Guest Blog: Jo Ann Mason

Book Review:

A Fool’s Tale by Nicole Galland

A Fool’s Tale is an extraordinary mix of real life history and romantic fiction set in the tumultuous world of 10th century Wales. Themes of loyalty, betrayal and survival are the driving force behind this spellbound telling of the trials and tribulations of Gwirion (Gir-EE-on), King Maelgwin’s (Mile- gwin) fool and the uncommon yet very powerful relationship between them. The two men are inseparable, bound together since childhood by extenuating circumstances, and are almost never without the other. But when the King marries young Isabel, in hopes to form an alliance with his long-standing Norman rival Roger Mortimer, that bond is tested beyond its limits. In no time Gwirion becomes caught in the middle of a perilous love triangle that puts all three lives in danger.
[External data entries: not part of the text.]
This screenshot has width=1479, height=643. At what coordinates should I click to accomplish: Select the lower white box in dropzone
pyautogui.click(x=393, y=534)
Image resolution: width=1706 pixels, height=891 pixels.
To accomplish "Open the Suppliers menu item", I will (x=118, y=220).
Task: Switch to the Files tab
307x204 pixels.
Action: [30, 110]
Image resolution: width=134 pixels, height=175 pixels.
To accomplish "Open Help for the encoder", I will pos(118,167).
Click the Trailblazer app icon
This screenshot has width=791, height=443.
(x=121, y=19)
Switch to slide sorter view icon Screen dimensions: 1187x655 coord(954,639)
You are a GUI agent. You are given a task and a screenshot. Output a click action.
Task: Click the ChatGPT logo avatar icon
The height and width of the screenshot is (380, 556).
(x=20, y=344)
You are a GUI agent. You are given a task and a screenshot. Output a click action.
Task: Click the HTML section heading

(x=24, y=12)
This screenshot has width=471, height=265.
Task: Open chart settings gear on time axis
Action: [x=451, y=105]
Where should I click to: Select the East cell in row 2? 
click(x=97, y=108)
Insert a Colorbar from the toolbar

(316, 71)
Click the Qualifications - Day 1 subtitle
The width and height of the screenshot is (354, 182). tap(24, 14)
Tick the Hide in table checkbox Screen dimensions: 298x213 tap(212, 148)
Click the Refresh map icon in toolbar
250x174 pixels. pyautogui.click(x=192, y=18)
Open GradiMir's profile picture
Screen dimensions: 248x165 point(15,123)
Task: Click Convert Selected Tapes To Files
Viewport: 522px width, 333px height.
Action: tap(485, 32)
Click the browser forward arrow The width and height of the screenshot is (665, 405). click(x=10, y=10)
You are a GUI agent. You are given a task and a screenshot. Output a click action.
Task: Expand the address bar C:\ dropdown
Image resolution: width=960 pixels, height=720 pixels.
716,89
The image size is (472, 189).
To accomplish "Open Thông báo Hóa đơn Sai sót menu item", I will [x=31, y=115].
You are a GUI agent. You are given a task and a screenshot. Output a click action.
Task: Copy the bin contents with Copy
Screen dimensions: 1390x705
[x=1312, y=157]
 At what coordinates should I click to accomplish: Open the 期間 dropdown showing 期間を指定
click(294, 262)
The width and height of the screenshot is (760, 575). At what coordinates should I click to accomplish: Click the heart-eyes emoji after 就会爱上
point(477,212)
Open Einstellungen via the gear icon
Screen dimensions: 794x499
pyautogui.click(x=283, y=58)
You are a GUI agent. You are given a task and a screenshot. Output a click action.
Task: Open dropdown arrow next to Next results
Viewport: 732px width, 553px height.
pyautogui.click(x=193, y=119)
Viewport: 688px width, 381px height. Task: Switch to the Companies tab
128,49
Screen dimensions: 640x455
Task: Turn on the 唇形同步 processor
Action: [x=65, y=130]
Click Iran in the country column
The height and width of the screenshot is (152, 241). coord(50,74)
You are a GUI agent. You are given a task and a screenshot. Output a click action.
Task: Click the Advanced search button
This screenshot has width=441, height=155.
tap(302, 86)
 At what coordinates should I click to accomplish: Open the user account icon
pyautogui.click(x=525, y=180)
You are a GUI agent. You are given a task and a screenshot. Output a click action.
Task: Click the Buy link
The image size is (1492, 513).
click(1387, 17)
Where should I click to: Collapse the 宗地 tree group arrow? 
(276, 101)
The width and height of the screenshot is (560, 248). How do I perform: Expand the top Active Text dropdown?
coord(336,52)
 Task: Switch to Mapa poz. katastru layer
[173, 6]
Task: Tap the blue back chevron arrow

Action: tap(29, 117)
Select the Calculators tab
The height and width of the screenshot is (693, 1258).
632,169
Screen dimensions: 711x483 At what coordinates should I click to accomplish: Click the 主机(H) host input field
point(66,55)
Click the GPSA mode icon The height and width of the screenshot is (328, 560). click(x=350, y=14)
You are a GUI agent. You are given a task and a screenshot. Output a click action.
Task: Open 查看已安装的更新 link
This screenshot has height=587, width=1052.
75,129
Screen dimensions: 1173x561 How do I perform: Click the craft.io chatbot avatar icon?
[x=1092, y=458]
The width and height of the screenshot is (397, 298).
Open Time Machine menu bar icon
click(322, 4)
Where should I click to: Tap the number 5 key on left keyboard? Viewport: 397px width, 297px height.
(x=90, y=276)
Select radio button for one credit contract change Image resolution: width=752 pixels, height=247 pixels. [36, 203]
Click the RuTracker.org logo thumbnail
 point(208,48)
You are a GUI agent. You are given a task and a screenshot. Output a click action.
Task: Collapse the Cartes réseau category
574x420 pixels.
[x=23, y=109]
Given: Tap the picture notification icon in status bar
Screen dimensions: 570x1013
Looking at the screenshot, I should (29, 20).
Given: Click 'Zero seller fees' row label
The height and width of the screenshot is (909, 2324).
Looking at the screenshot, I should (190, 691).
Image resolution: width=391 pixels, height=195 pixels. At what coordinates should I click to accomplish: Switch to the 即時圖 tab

Isabel knew beyond a doubt that when she was allowed to marry it would be for political purposes. However, in her the back of her mind was the wish for the kind of romance she read about Chretien de Troyes’s Lancelot and the Round Table. King Maelgwin is young and handsome and for a brief moment a spark of hope for a happy marriage blossoms in her mind until she sees how much more Gwirion means to the King than she does. She struggles to fit in to the Welsh culture, which her maid servant Adele calls barbaric. Though the King consistently urges her to learn to like Gwirion the bitterness between her and the Fool grows daily. Her relationship with the King, his habit of inviting his serving girls to his chambers, Gwirion’s constant immodest and offensive foolery and her inability to produce an heir after a horrific miscarriage all take their toll on her. Until she and Gwirion are imprisoned together by one of the King’s disloyal allies.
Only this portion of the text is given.